There are several types of fuel cells right now, but currently the most favored model is the polymer exchange membrane fuel cell (PEMFC). This cell uses precious metals like platinum to create atom-thin layers of oxygen and hydrogen. The hydrogen gas, at this time H2, is split into two protons and two electrons at an anode. The electrons are conducted along a path to do useful work - in this case, run your car - before returning to a cathode where they are recombined with their protons and with oxygen, producing water as a by-product. Right now, the typical fuel cell produces less than a single volt of electricity, so several cells must be piled into a stack in order to produce enough energy to do useful work. Currently, the cost of creating each of these volts is prohibitively high, and technology is focused on making fuel cells more cost effective.
The big problem with the fuel cell is separating water into its constituent components to begin with. Elementary physics dictate that you cannot create or destroy energy, and entropy will cause energy to be lost. In addition, you're using up some of the energy from the fuel cell to run the car. So where does the initial energy to split the water molecules come from?
Currently, instead of using water as a base fuel, we have to use other technologies to produce hydrogen, which is then transferred to the car's storage tank. This is costly, and we have no infrastructure for delivering hydrogen the way we can deliver gasoline. It's also dangerous to handle flammable hydrogen in large quantities; remember the Hindenburg?
Freezing and boiling are also problems. Most forms of fuel cells, including the PEMFC, require water to function properly, but if your fuel cell is frozen or heated above 80 degrees Celsius, it may be destroyed.
Who Is Working On Fuel Cells
Researchers all over the world are working on fuel cell technology; it is potentially a very lucrative field. The United States Department of Energy supports many different fuel cell initiatives with block grants, and it also supports work at its own Brookhaven National Laboratory in New York. Most car companies that have a reasonably forward-looking research and development arm are also working to create fuel cells for their own vehicles; this includes companies like Daimler AG, Honda, Ford, and General Motors.
Governments are also becoming increasingly sensitive to the need to have alternative fuel cars. Leading politicians like Newt Gingrich, who is rarely considered a leader in green technology, has spoken out for years about the need for government to support alternative fuel initiatives. Look for this to become the norm in the political future.

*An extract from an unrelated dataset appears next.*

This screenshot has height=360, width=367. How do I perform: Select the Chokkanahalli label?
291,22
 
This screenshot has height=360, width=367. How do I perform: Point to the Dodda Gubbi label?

When Hydrogen Fuel Cell Cars Will Be Available
We currently have several fuel cell cars in production as prototypes, including the DaimlerChrysler Necar, which drove cross country in 2002 from San Francisco to Washington DC. The trip was beautifully successful despite the extremes in temperature the car had to endure. At that time, Chrysler predicted no fuel cell cars would be available commercially before about 2010.
However, the Honda FXC Clarity is scheduled to be available in limited quantities in late summer 2008, leasing for about $600 a month (they will not be available for sale at all, only lease). It will not use gasoline at all, but instead fill up at hydrogen stations; these stations will be available primarily in Southern California at first. Honda is working on developing home fueling stations that will allow you to generate your own hydrogen at home using electricity.